2. Une discrimination risquée

Dans cette affaire, le chef de service du salarié avait eu l'imprudence de justifier une évaluation professionnelle en expliquant le manque de motivation du salarié "par ses nombreuses activités syndicales [...] sa présence irrégulière [qui ne permettait] pas un management correct et une implication satisfaisante de sa part".

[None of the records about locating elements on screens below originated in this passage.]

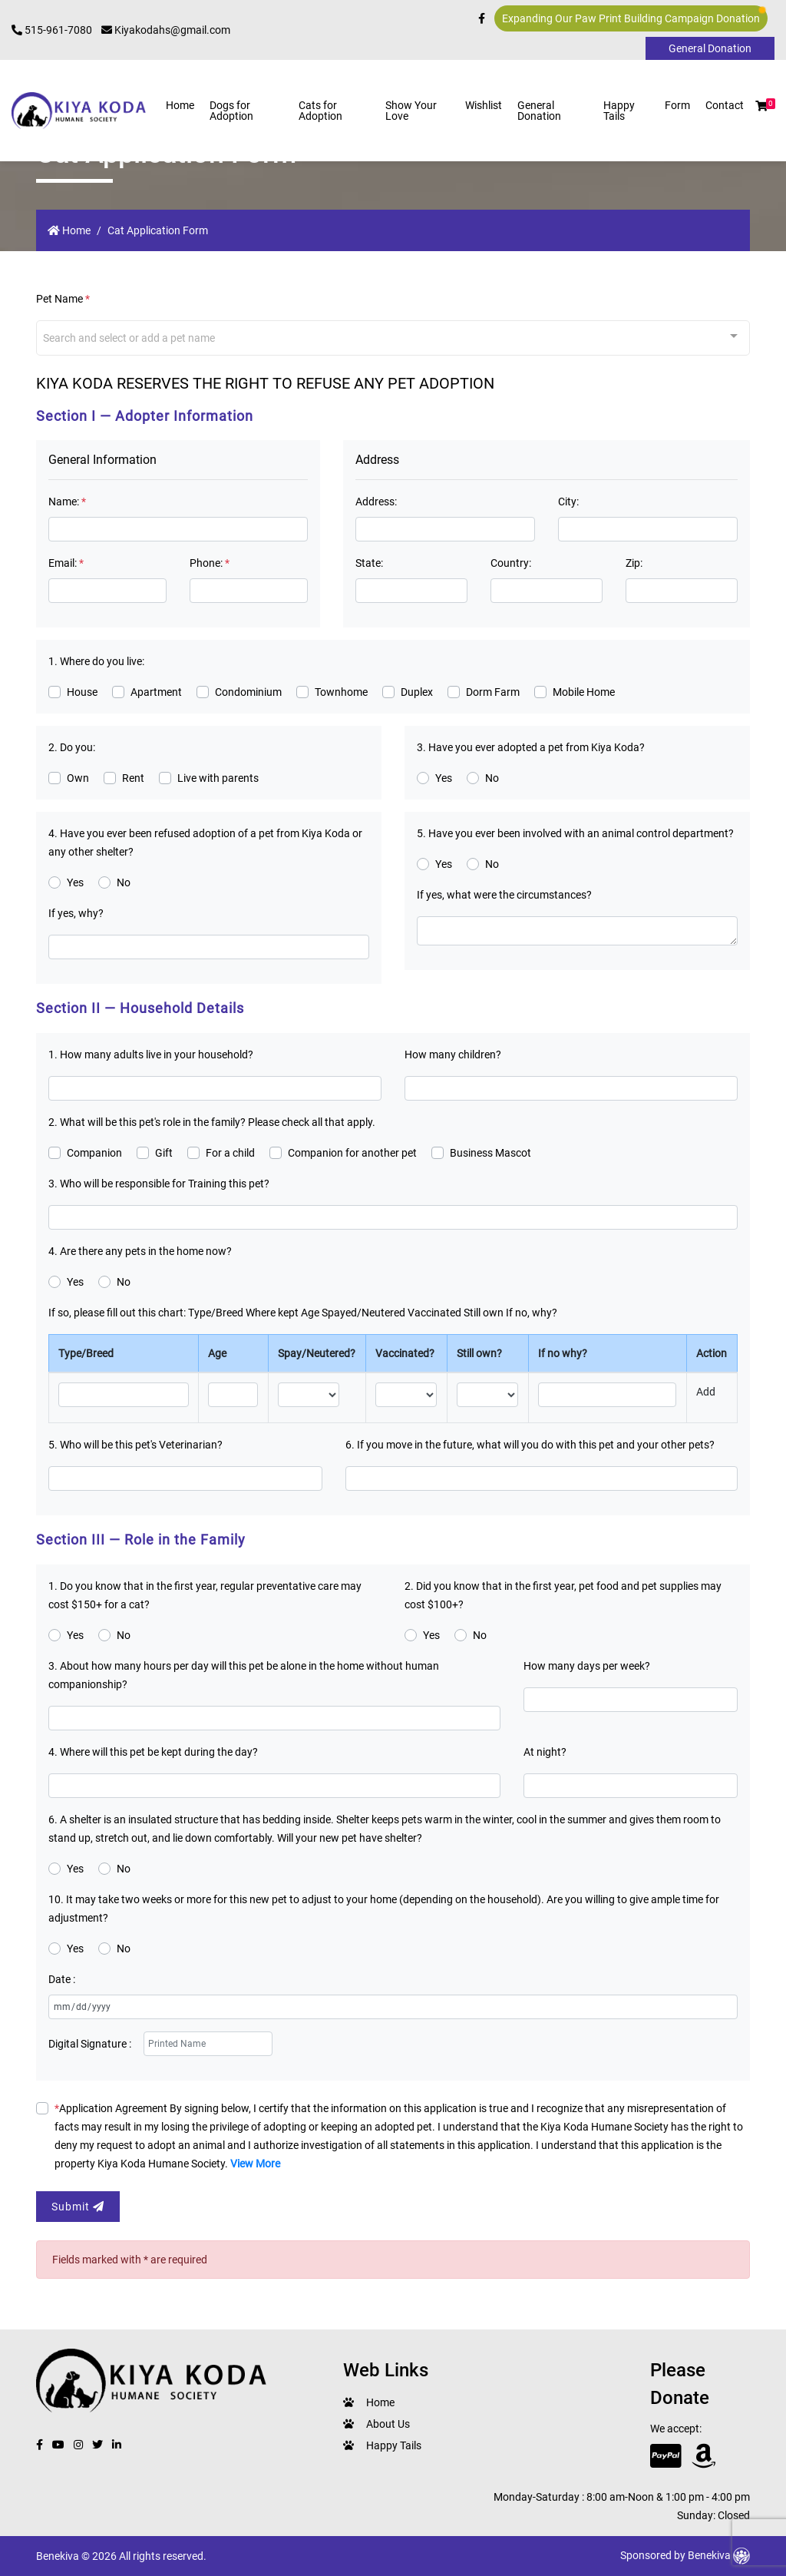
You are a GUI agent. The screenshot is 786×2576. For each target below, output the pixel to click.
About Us (388, 2424)
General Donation (539, 110)
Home (180, 105)
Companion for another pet (352, 1153)
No (492, 778)
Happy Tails (619, 110)
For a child (230, 1153)
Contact (724, 105)
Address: (376, 501)
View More (255, 2163)
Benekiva (719, 2555)
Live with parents (218, 778)
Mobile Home (584, 692)
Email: (66, 563)
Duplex (417, 692)
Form (677, 105)
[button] (761, 106)
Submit (77, 2206)
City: (568, 501)
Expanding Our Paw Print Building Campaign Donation (633, 16)
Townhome (341, 692)
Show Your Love (411, 110)
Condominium (248, 692)
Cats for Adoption (320, 110)
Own (78, 778)
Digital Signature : (89, 2044)
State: (369, 563)
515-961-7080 (52, 30)
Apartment (156, 692)
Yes (443, 778)
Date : (61, 1979)
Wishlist (483, 105)
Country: (510, 563)
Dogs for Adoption (231, 110)
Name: (67, 501)
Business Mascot (490, 1153)
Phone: (210, 563)
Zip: (634, 563)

On demeurera saisi, à la lecture de cet arrêt, par la naïveté de cet employeur qui avait laissé traîner dans le dossier du salarié pareille provocation. S'il est, en effet, loisible à l'employeur de penser qu'un salarié ferait mieux de passer plus de temps à travailler et moins de temps avec les autres membres de la section syndicale, il lui est totalement interdit de l'écrire, ou même simplement de le dire. Seuls comptent, en effet, la piètre qualité du travail fourni ou l'insuffisance des résultats, quelle qu'en soit la cause. Que le manque d'investissement du salarié résulte de son engagement syndical constitue, alors, une explication, mais ne doit jamais apparaître comme la justification de la mesure. Certes, d'aucun trouvera sans doute le distinguo bien artificiel, mais il faudra s'en convaincre. Dans de nombreuses hypothèses, on sait, en effet, que l'effort d'objectivation de certaines décisions "litigieuses" relève parfois d'un pur exercice rhétorique, destiné à soustraire l'employeur à l'ire du juge.